══ Extracted records

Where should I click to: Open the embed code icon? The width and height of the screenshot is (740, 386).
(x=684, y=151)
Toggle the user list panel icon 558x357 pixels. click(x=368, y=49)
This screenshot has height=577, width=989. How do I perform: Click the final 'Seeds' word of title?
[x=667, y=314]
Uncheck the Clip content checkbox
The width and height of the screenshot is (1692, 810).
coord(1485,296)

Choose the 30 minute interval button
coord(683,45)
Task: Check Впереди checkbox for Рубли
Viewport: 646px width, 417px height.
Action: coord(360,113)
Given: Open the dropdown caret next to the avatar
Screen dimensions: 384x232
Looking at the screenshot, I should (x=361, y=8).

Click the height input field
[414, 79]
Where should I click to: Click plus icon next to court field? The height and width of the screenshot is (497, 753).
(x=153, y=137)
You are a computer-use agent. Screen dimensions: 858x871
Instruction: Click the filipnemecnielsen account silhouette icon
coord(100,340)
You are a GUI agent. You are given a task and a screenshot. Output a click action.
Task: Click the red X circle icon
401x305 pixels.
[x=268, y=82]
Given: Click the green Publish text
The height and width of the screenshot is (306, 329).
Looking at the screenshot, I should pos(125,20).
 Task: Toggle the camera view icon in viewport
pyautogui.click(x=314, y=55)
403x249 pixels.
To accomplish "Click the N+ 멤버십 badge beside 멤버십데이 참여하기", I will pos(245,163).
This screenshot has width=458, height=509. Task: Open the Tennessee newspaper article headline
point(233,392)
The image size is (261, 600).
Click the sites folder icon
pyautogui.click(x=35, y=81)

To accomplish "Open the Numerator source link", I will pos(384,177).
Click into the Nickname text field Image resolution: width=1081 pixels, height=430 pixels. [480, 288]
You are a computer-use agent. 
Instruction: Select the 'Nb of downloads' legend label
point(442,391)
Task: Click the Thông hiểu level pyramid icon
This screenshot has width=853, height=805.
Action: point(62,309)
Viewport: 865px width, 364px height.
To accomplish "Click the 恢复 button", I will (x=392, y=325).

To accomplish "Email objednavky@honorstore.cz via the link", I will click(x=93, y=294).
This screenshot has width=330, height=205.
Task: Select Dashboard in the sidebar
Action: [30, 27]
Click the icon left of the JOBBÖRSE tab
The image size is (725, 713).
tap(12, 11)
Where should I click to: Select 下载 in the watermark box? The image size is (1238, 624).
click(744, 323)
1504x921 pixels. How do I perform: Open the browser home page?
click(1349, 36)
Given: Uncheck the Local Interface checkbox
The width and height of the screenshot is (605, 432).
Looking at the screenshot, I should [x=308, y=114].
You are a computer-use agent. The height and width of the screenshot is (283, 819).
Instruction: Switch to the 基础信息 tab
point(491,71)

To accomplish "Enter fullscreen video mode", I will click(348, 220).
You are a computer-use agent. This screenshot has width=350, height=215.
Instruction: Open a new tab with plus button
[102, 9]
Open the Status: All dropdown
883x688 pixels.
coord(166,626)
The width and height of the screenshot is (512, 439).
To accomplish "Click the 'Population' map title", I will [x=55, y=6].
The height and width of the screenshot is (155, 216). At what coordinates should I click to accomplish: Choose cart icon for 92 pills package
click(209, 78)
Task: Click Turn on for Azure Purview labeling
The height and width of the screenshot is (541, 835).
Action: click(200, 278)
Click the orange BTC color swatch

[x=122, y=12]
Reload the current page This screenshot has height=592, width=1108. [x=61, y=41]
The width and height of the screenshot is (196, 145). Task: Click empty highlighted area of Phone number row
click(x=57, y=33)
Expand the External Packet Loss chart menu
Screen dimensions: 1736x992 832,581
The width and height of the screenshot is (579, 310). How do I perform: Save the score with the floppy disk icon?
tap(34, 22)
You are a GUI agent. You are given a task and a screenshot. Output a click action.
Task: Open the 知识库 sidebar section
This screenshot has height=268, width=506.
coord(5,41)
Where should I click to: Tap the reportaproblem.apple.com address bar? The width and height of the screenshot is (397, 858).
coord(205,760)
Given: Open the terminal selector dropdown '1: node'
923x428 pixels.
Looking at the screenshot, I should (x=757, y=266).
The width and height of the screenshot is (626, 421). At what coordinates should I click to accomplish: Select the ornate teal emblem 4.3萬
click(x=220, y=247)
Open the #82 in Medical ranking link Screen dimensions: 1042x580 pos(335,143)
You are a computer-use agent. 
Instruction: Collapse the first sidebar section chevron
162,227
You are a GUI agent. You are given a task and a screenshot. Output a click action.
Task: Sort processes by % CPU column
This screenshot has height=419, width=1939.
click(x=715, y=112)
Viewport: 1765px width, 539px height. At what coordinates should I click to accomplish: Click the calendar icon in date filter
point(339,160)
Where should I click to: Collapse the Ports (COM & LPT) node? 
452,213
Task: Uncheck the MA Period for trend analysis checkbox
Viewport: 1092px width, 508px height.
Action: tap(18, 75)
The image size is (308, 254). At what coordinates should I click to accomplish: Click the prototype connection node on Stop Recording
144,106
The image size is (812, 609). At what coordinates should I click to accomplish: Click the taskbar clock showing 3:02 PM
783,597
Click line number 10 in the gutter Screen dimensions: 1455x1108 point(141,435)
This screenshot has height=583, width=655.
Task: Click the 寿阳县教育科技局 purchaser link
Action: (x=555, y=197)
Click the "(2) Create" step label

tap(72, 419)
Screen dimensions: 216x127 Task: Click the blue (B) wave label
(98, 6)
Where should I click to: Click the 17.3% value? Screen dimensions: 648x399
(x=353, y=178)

════

→ About this exercise
All of the data above needs to be written out exactly.

→ Output
Where should I click to: Open the embed code icon? The width and height of the screenshot is (740, 386).
(x=684, y=151)
Toggle the user list panel icon 558x357 pixels. click(x=368, y=49)
This screenshot has height=577, width=989. How do I perform: Click the final 'Seeds' word of title?
[x=667, y=314]
Uncheck the Clip content checkbox
The width and height of the screenshot is (1692, 810).
coord(1485,296)

Choose the 30 minute interval button
coord(683,45)
Task: Check Впереди checkbox for Рубли
Viewport: 646px width, 417px height.
Action: coord(360,113)
Given: Open the dropdown caret next to the avatar
Screen dimensions: 384x232
Looking at the screenshot, I should (x=361, y=8).

Click the height input field
[414, 79]
Where should I click to: Click plus icon next to court field? The height and width of the screenshot is (497, 753).
(x=153, y=137)
You are a computer-use agent. Screen dimensions: 858x871
Instruction: Click the filipnemecnielsen account silhouette icon
coord(100,340)
You are a GUI agent. You are given a task and a screenshot. Output a click action.
Task: Click the red X circle icon
401x305 pixels.
[x=268, y=82]
Given: Click the green Publish text
The height and width of the screenshot is (306, 329).
Looking at the screenshot, I should pos(125,20).
 Task: Toggle the camera view icon in viewport
pyautogui.click(x=314, y=55)
403x249 pixels.
To accomplish "Click the N+ 멤버십 badge beside 멤버십데이 참여하기", I will pos(245,163).
This screenshot has width=458, height=509. Task: Open the Tennessee newspaper article headline
point(233,392)
The image size is (261, 600).
Click the sites folder icon
pyautogui.click(x=35, y=81)

To accomplish "Open the Numerator source link", I will pos(384,177).
Click into the Nickname text field Image resolution: width=1081 pixels, height=430 pixels. [480, 288]
You are a computer-use agent. 
Instruction: Select the 'Nb of downloads' legend label
point(442,391)
Task: Click the Thông hiểu level pyramid icon
This screenshot has width=853, height=805.
Action: point(62,309)
Viewport: 865px width, 364px height.
To accomplish "Click the 恢复 button", I will (x=392, y=325).

To accomplish "Email objednavky@honorstore.cz via the link", I will click(x=93, y=294).
This screenshot has width=330, height=205.
Task: Select Dashboard in the sidebar
Action: [30, 27]
Click the icon left of the JOBBÖRSE tab
The image size is (725, 713).
tap(12, 11)
Where should I click to: Select 下载 in the watermark box? The image size is (1238, 624).
click(744, 323)
1504x921 pixels. How do I perform: Open the browser home page?
click(1349, 36)
Given: Uncheck the Local Interface checkbox
The width and height of the screenshot is (605, 432).
Looking at the screenshot, I should [x=308, y=114].
You are a computer-use agent. The height and width of the screenshot is (283, 819).
Instruction: Switch to the 基础信息 tab
point(491,71)

To accomplish "Enter fullscreen video mode", I will click(348, 220).
You are a computer-use agent. This screenshot has width=350, height=215.
Instruction: Open a new tab with plus button
[102, 9]
Open the Status: All dropdown
883x688 pixels.
coord(166,626)
The width and height of the screenshot is (512, 439).
To accomplish "Click the 'Population' map title", I will [x=55, y=6].
The height and width of the screenshot is (155, 216). At what coordinates should I click to accomplish: Choose cart icon for 92 pills package
click(209, 78)
Task: Click Turn on for Azure Purview labeling
The height and width of the screenshot is (541, 835).
Action: click(200, 278)
Click the orange BTC color swatch

[x=122, y=12]
Reload the current page This screenshot has height=592, width=1108. [x=61, y=41]
The width and height of the screenshot is (196, 145). Task: Click empty highlighted area of Phone number row
click(x=57, y=33)
Expand the External Packet Loss chart menu
Screen dimensions: 1736x992 832,581
The width and height of the screenshot is (579, 310). How do I perform: Save the score with the floppy disk icon?
tap(34, 22)
You are a GUI agent. You are given a task and a screenshot. Output a click action.
Task: Open the 知识库 sidebar section
This screenshot has height=268, width=506.
coord(5,41)
Where should I click to: Tap the reportaproblem.apple.com address bar? The width and height of the screenshot is (397, 858).
coord(205,760)
Given: Open the terminal selector dropdown '1: node'
923x428 pixels.
Looking at the screenshot, I should (x=757, y=266).
The width and height of the screenshot is (626, 421). At what coordinates should I click to accomplish: Select the ornate teal emblem 4.3萬
click(x=220, y=247)
Open the #82 in Medical ranking link Screen dimensions: 1042x580 pos(335,143)
You are a computer-use agent. 
Instruction: Collapse the first sidebar section chevron
162,227
You are a GUI agent. You are given a task and a screenshot. Output a click action.
Task: Sort processes by % CPU column
This screenshot has height=419, width=1939.
click(x=715, y=112)
Viewport: 1765px width, 539px height. At what coordinates should I click to accomplish: Click the calendar icon in date filter
point(339,160)
Where should I click to: Collapse the Ports (COM & LPT) node? 
452,213
Task: Uncheck the MA Period for trend analysis checkbox
Viewport: 1092px width, 508px height.
Action: tap(18, 75)
The image size is (308, 254). At what coordinates should I click to accomplish: Click the prototype connection node on Stop Recording
144,106
The image size is (812, 609). At what coordinates should I click to accomplish: Click the taskbar clock showing 3:02 PM
783,597
Click line number 10 in the gutter Screen dimensions: 1455x1108 point(141,435)
This screenshot has height=583, width=655.
Task: Click the 寿阳县教育科技局 purchaser link
Action: (x=555, y=197)
Click the "(2) Create" step label

tap(72, 419)
Screen dimensions: 216x127 Task: Click the blue (B) wave label
(98, 6)
Where should I click to: Click the 17.3% value? Screen dimensions: 648x399
(x=353, y=178)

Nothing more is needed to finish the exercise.